The challenge in TW reconstruction is the complex mechanisms involved in respiration. It implies muscular and elastic forces whom combined work results in the respiratory equilibrium. It briefly consists in a mild intra-thoracic negative pressure. A prosthetic material have to maintain this equilibrium constant to allow the patient to breath. It also has to avoid at the same time the air passage through the prosthesis preventing the subsequent pneumo-thorax. The alteration of the respiratory equilibrium results in either obstructive or restrictive impairment. Thoracic reconstructive materials must have either enough rigidity to allow the thorax to move symmetrically either elasticity to be able to adapt to the thorax movement. When a big portion of TW have to be removed and consequently many ribs lack, the reconstruction process risks to create an additional respiratory death space. Some reconstructive methods insert metal devices to guarantee the necessary rigidity. However if infection is suspected or demonstrated the insertion of a foreign body becomes a risky procedure.

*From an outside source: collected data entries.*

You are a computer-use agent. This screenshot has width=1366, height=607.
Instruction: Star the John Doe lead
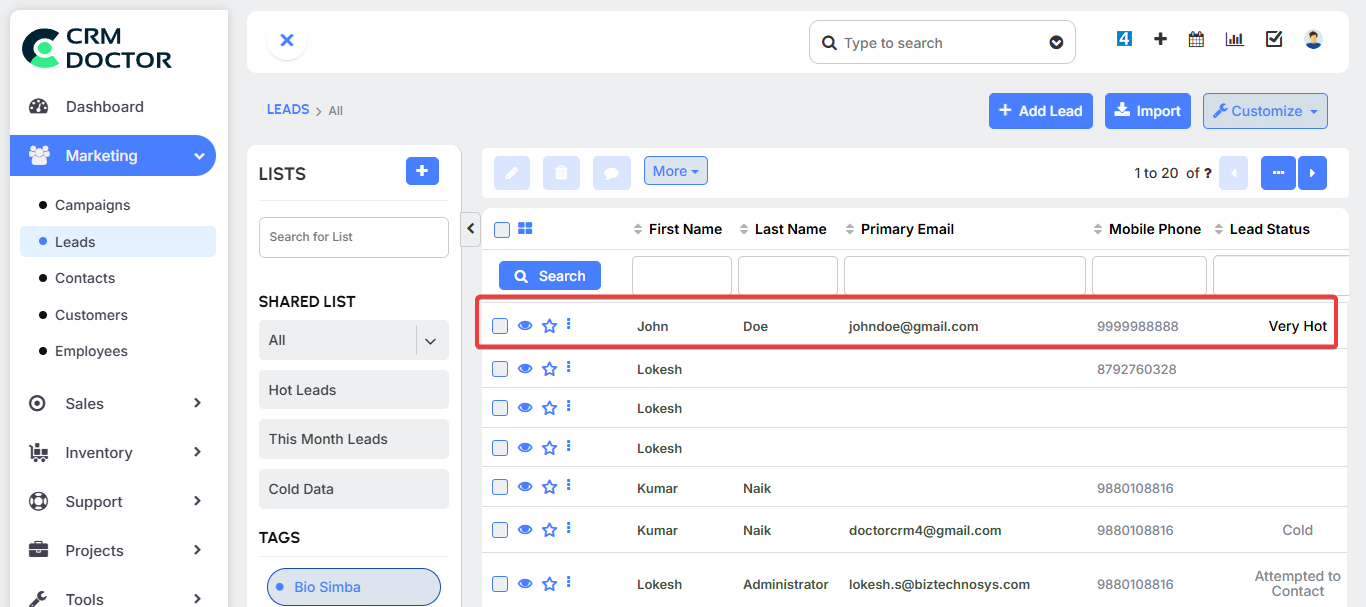(x=549, y=326)
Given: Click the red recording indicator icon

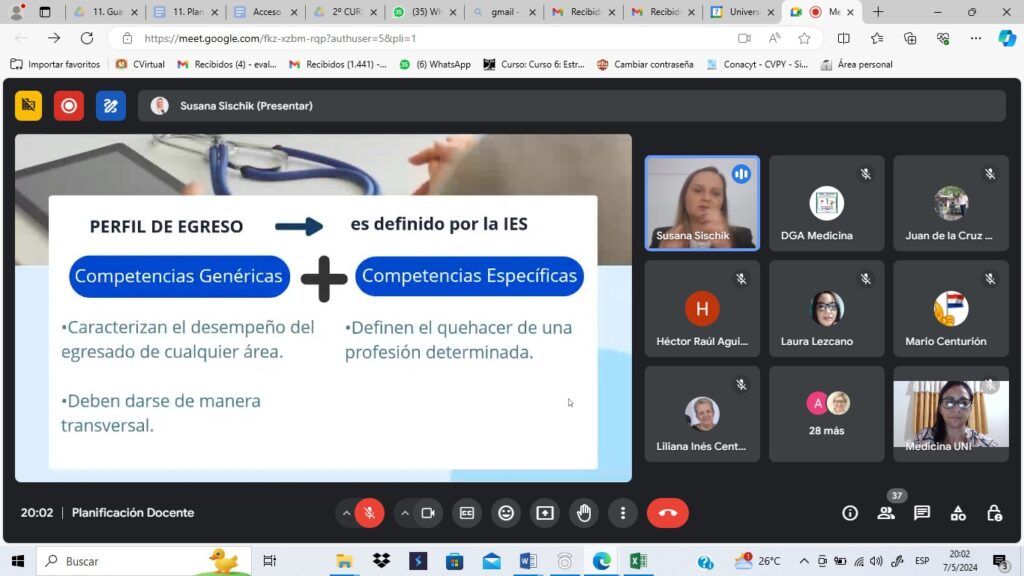Looking at the screenshot, I should [68, 105].
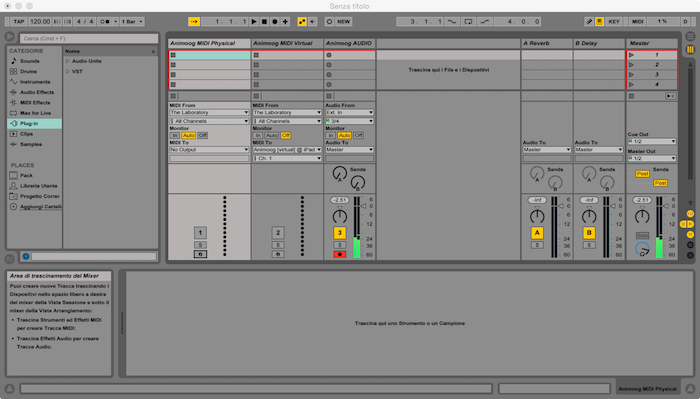Deactivate track 3 yellow activator button
The image size is (700, 399).
tap(339, 233)
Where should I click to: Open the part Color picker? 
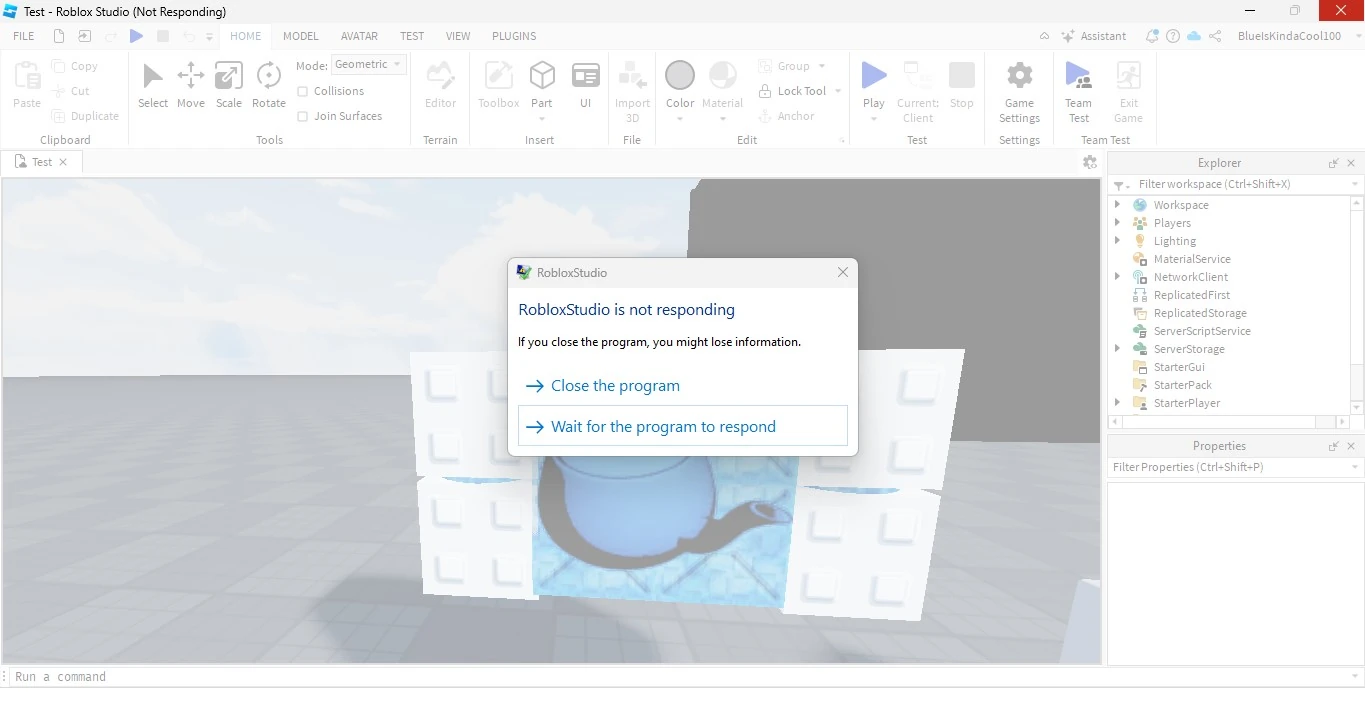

In infected fields two are the possibilities: anatomic reconstruction with flap transposition or the use of biologics. The use of synthetic materials have been widely described with very good results, but in our opinion is very risky in potentially contaminated or infected fields. Reported side effects of synthetic materials include secondary wound infection in up to 6% of cases, seroma formation, insufficient tensile strength with respiratory failure, long-term onset of restrictive lung disease, graft dehiscence, chronic pain, hemorrhage and wall deformities in pediatric patients [3, 21–23]. As counterpart, the experience in TW reconstruction with biologics is limited. Their use is progressively increasing and giving good results . No other cases have been reported in literature of thoracic reconstruction in trauma patients. However in selected cases such a kind of materials could offers a very trustworthy alternative. The present case demonstrated the possibility to treat infections also by multi-resistant bacteria with the contemporary implantation of a biologic mesh. The described case was very challenging for the necessity to repair TW and the impossibility to implant foreign body. The Pseudomonas Aeruginosa MRSA infected wound, in fact reduced the therapeutic options. The patients needed a procedure as shorter and as less invasive as possible. He could hardly tolerate a long TW reconstructive procedure as in elective patients.
If biologics demonstrated to have usefulness properties, as counterpart the main obstacle to their use is the cost. It is absolutely higher than synthetic mesh, and in patients without infected or, at least potentially contaminated field the use of biologics have not a clearly stated rationale.